Provided passage:
◆ ◆ ◆
OBJECTIVES: Ellipticine is an anticancer agent that functions through multiple mechanisms participating in cell cycle arrest and initiation of apoptosis. This drug forms covalent DNA adducts after its enzymatic activation with cytochrome P450 (CYP), which is one of the most important ellipticine DNA-damaging mechanisms of its cytotoxic effects. The improvements of cancer treatment are the major challenge in oncology research. Nanotransporters (nanoparticles) are promising approaches to target tumor cells, frequently leading to improve drug therapeutic index. Ellipticine has already been prepared in nanoparticle forms. However, since its anticancer efficiency depends on the CYP3A4-mediated metabolism in cancer cells, the aim of our research is to develop nanoparticles containing this enzyme that can be transported to tumor cells, thereby potentiating ellipticine cytotoxicity.
METHODS: The CYP3A4 enzyme encapsulated into two nanoparticle forms, liposomes and microsomes, was tested to activate ellipticine to its reactive species forming covalent DNA adducts. Ellipticine-derived DNA adducts were determined by the 32P-postlabeling method.
RESULTS: The CYP3A4 enzyme both in the liposome and microsome nanoparticle forms was efficient to activate ellipticine to species forming DNA adducts. Two DNA adducts, which are formed from ellipticine metabolites 12-hydroxy- and 13-hydroxyellipticine generated by its oxidation by CYP3A4, were formed by both CYP3A4 nanoparticle systems. A higher effectiveness of CYP3A4 in microsomal than in liposomal nanoparticles to form ellipticine-DNA adducts was found.
CONCLUSION: Further testing in a suitable cancer cell model is encouraged to investigate whether the DNA-damaging effects of ellipticine after its activation by CYP3A4 nanoparticle forms are appropriate for active targeting of this enzyme to specific cancer cells.
◆ ◆ ◆
Data excerpt:
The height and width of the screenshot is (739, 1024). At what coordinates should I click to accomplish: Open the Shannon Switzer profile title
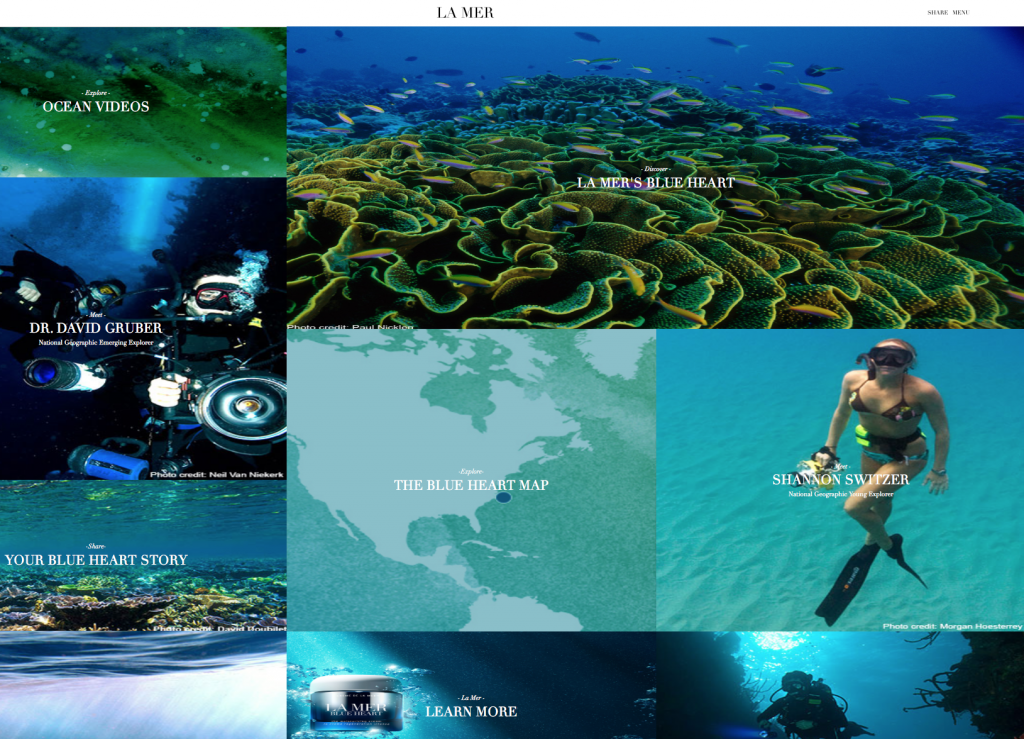(840, 480)
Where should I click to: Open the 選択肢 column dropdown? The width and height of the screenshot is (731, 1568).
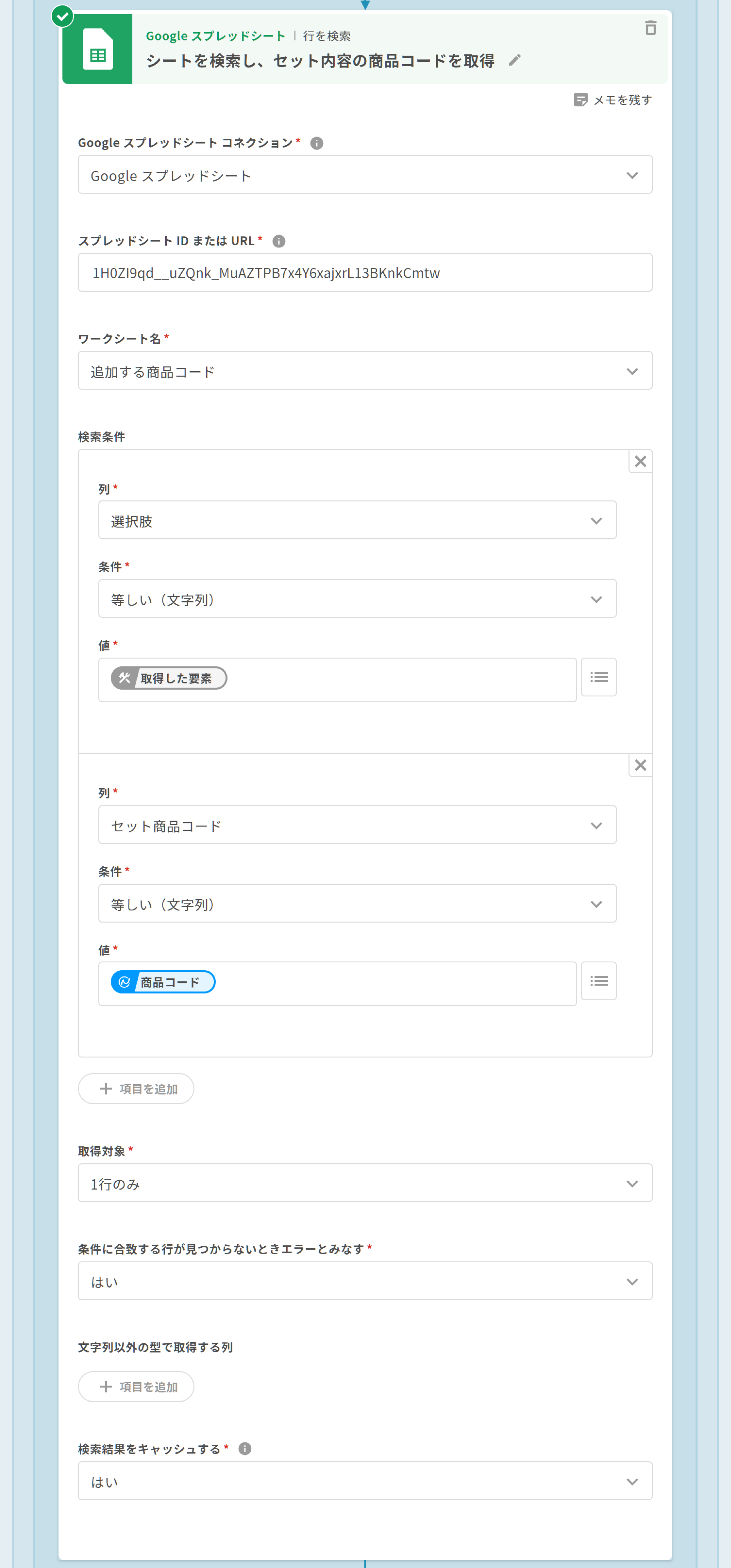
◆ ◆ ◆
To do:
1. List the section headings that divide the ellipticine abstract.
2. In the ellipticine abstract, which nanoparticle form made CYP3A4 more effective at forming ellipticine-DNA adducts?

Exercise responses:
1. OBJECTIVES, METHODS, RESULTS, CONCLUSION

2. Microsomal nanoparticles (microsomes).